*Problem*
Could you reproduce the material below with "GUI agent" switched to "screen agent" everywhere it occurs and nothing else changed?

*Given records*
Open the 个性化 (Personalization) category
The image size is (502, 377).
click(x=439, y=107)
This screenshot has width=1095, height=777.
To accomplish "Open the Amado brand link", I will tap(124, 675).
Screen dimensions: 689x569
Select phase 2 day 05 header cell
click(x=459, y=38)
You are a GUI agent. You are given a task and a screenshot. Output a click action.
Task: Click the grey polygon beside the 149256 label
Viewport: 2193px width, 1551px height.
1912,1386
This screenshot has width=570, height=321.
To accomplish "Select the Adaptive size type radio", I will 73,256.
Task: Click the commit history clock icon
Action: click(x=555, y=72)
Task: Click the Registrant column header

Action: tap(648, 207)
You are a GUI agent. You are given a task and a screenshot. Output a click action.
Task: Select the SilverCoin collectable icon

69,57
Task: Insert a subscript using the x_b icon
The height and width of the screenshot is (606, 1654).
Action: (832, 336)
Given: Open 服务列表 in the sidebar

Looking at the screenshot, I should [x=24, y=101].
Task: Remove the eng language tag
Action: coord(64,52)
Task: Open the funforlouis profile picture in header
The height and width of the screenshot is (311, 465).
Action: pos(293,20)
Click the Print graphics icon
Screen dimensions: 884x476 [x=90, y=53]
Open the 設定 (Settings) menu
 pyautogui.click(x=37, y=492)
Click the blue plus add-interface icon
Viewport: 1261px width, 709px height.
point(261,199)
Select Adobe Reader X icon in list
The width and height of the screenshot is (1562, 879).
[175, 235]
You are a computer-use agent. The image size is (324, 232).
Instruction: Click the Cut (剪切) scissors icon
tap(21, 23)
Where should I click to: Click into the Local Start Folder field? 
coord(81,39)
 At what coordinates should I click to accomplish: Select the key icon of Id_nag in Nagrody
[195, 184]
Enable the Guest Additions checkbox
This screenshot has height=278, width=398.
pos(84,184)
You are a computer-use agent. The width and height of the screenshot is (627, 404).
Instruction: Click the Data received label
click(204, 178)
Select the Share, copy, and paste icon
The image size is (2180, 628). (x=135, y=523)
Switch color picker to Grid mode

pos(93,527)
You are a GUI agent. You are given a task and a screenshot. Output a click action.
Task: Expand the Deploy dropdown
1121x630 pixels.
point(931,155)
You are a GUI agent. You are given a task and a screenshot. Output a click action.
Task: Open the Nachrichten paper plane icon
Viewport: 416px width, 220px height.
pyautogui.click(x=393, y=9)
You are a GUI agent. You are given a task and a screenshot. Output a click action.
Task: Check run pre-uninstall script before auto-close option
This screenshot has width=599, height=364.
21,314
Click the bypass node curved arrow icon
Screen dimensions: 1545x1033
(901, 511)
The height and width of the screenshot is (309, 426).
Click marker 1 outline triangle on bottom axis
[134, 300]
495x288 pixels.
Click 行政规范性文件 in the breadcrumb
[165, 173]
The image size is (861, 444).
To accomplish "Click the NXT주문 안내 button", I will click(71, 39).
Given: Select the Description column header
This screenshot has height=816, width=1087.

*Solution to this task*
Open the 个性化 (Personalization) category
The image size is (502, 377).
click(x=439, y=107)
This screenshot has width=1095, height=777.
To accomplish "Open the Amado brand link", I will tap(124, 675).
Screen dimensions: 689x569
Select phase 2 day 05 header cell
click(x=459, y=38)
You are a screen agent. You are given a task and a screenshot. Output a click action.
Task: Click the grey polygon beside the 149256 label
Viewport: 2193px width, 1551px height.
1912,1386
This screenshot has width=570, height=321.
To accomplish "Select the Adaptive size type radio", I will 73,256.
Task: Click the commit history clock icon
Action: click(x=555, y=72)
Task: Click the Registrant column header

Action: tap(648, 207)
You are a screen agent. You are given a task and a screenshot. Output a click action.
Task: Select the SilverCoin collectable icon

69,57
Task: Insert a subscript using the x_b icon
The height and width of the screenshot is (606, 1654).
Action: (832, 336)
Given: Open 服务列表 in the sidebar

Looking at the screenshot, I should [x=24, y=101].
Task: Remove the eng language tag
Action: coord(64,52)
Task: Open the funforlouis profile picture in header
The height and width of the screenshot is (311, 465).
Action: pos(293,20)
Click the Print graphics icon
Screen dimensions: 884x476 [x=90, y=53]
Open the 設定 (Settings) menu
 pyautogui.click(x=37, y=492)
Click the blue plus add-interface icon
Viewport: 1261px width, 709px height.
point(261,199)
Select Adobe Reader X icon in list
The width and height of the screenshot is (1562, 879).
[175, 235]
You are a computer-use agent. The image size is (324, 232).
Instruction: Click the Cut (剪切) scissors icon
tap(21, 23)
Where should I click to: Click into the Local Start Folder field? 
coord(81,39)
 At what coordinates should I click to accomplish: Select the key icon of Id_nag in Nagrody
[195, 184]
Enable the Guest Additions checkbox
This screenshot has height=278, width=398.
pos(84,184)
You are a computer-use agent. The width and height of the screenshot is (627, 404).
Instruction: Click the Data received label
click(204, 178)
Select the Share, copy, and paste icon
The image size is (2180, 628). (x=135, y=523)
Switch color picker to Grid mode

pos(93,527)
You are a screen agent. You are given a task and a screenshot. Output a click action.
Task: Expand the Deploy dropdown
1121x630 pixels.
point(931,155)
You are a screen agent. You are given a task and a screenshot. Output a click action.
Task: Open the Nachrichten paper plane icon
Viewport: 416px width, 220px height.
pyautogui.click(x=393, y=9)
You are a screen agent. You are given a task and a screenshot. Output a click action.
Task: Check run pre-uninstall script before auto-close option
This screenshot has width=599, height=364.
21,314
Click the bypass node curved arrow icon
Screen dimensions: 1545x1033
(901, 511)
The height and width of the screenshot is (309, 426).
Click marker 1 outline triangle on bottom axis
[134, 300]
495x288 pixels.
Click 行政规范性文件 in the breadcrumb
[165, 173]
The image size is (861, 444).
To accomplish "Click the NXT주문 안내 button", I will click(71, 39).
Given: Select the Description column header
This screenshot has height=816, width=1087.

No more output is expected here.